Manufacturing Efficiency
Not disclosed in terms of capacity utilization percentage, but efficiency is being driven by mechanized harvesting and factory cost-saving measures.
Logistics & Distribution
Not disclosed as a percentage of revenue.
Strategic Growth
Expected Growth Rate
7%
Growth Strategy
Growth is targeted through mechanized harvesting to improve field outlook and yield, focus on better sales realization for premium teas, and managing a strong financial asset portfolio which contributed Rs. 4.28 Cr in fair value gains in H1 FY26.
Products & Services
Tea products including Black, Green, and Organic varieties sold in bulk and value-added formats.
Brand Portfolio
Chamraj, Korakundah.
Strategic Alliances
The company has two associate companies incorporated as Section 8 not-for-profit entities, which are not considered for consolidation.
External Factors
Industry Trends
The tea industry is seeing a shift toward mechanized harvesting to manage labour costs and a growing focus on organic and high-altitude specialty teas where the company is positioned with its Korakundah and Chamraj estates.
Competitive Landscape
The company faces competition in both domestic and international tea markets, though specific competitor names were not disclosed.
Competitive Moat
Sustainable competitive advantage derived from unique high-altitude estate locations in the Nilgiris and established brand reputation for organic and premium teas.

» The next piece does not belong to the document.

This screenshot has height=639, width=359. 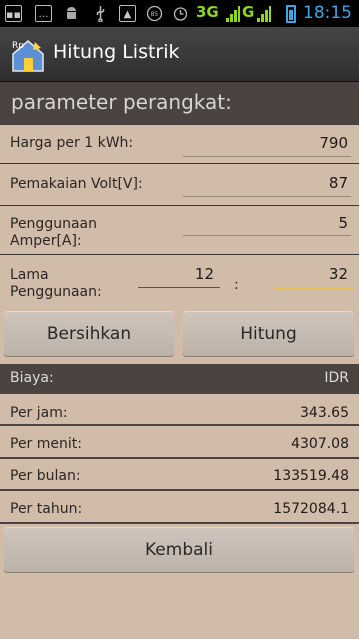 I want to click on section-title: parameter perangkat:, so click(x=122, y=102). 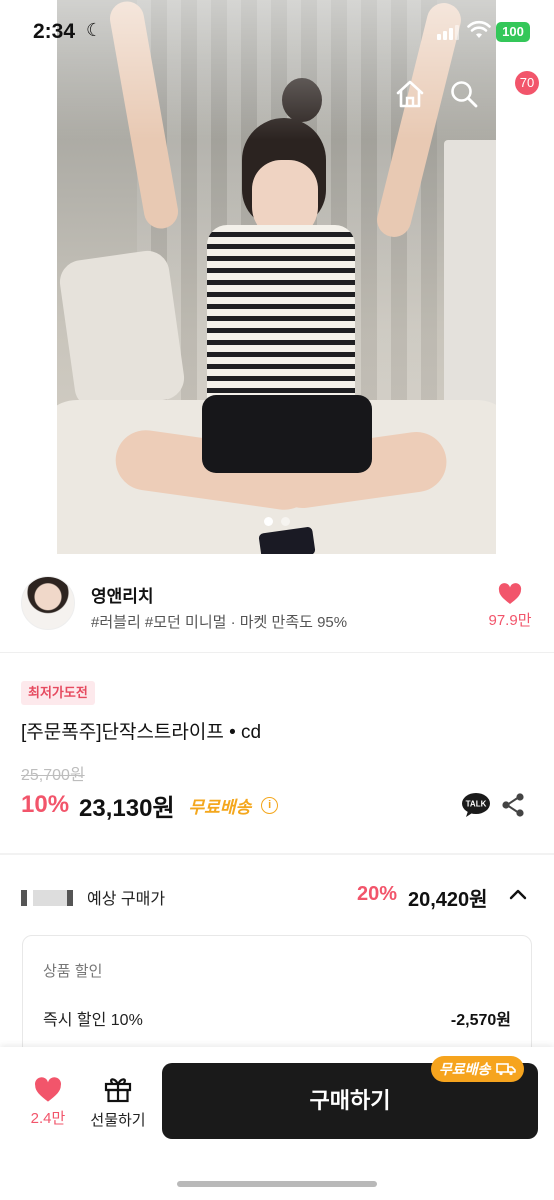 What do you see at coordinates (527, 83) in the screenshot?
I see `cart-count-badge: 70` at bounding box center [527, 83].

Macro Economic Sensitivity
Sensitive to global tea demand and domestic labour regulations, though specific GDP sensitivity percentages are not disclosed.
Regulatory & Governance
Industry Regulations
Operations are governed by the Tea Act 1953, Plantation Labour Act 1951, Tea Marketing Control Order 2003, and Food Safety and Standards Act 2006.
Environmental Compliance
Not disclosed in absolute INR values, though environmental protection activities are undertaken at factories.
Taxation Policy Impact
Effective tax rate for H1 FY26 was 14.07% (Rs. 2.12 Cr tax on Rs. 15.08 Cr PBT).
Legal Contingencies
NSE imposed fines totaling Rs. 4,21,260 (Rs. 3,00,900 for Reg 17(1) and Rs. 1,20,360 for Reg 18(1)) for non-compliance during Q3 FY25, which were remitted in March 2025.
Risk Analysis
Key Uncertainties
Weather dependency for green leaf production (potential impact >15% on yield) and foreign exchange volatility affecting export realizations.

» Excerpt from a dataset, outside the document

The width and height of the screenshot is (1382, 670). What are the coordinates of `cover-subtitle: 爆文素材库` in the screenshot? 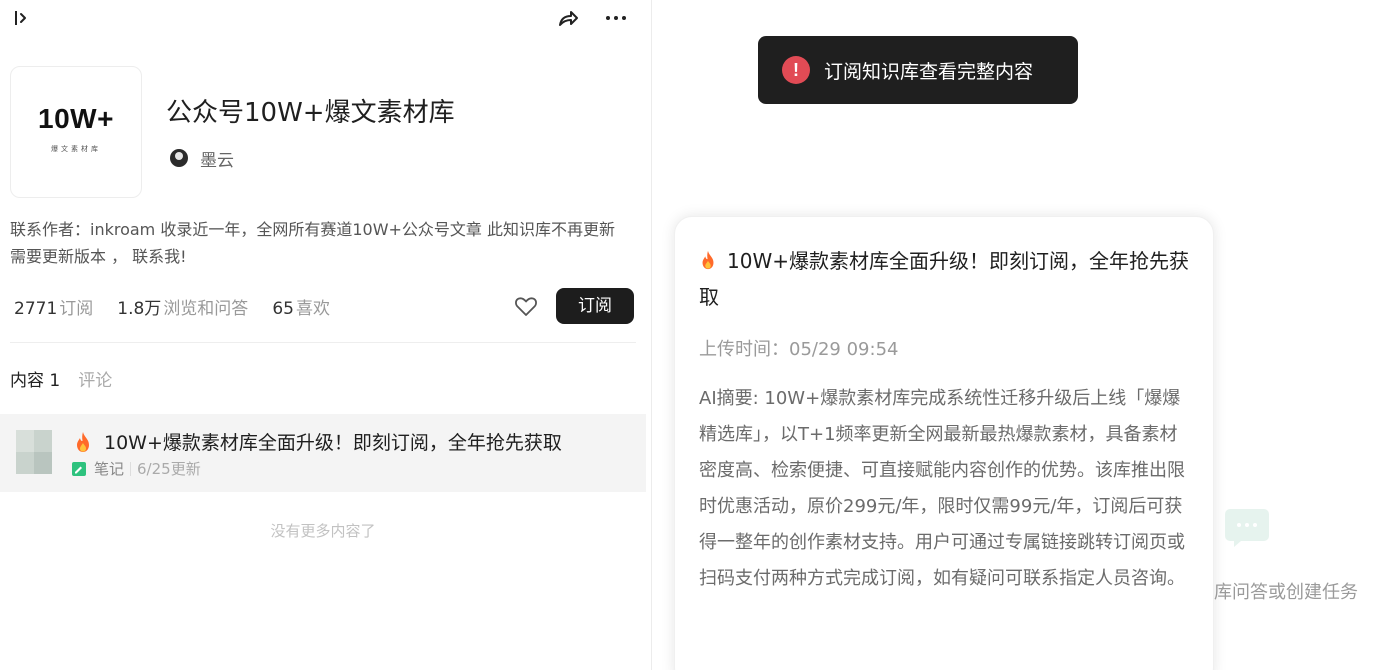 It's located at (76, 149).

Geographic Concentration Risk
100% of production is concentrated in the Nilgiris region of Tamil Nadu.
Third Party Dependencies
Low dependency on third-party suppliers as the company relies primarily on its own estates for green leaf production.
Technology Obsolescence Risk
The company is mitigating traditional labour-intensive risks through digital transformation and mechanized harvesting.
Credit & Counterparty Risk
Trade receivables increased by Rs. 3.28 Cr in H1 FY26, indicating a temporary increase in credit exposure.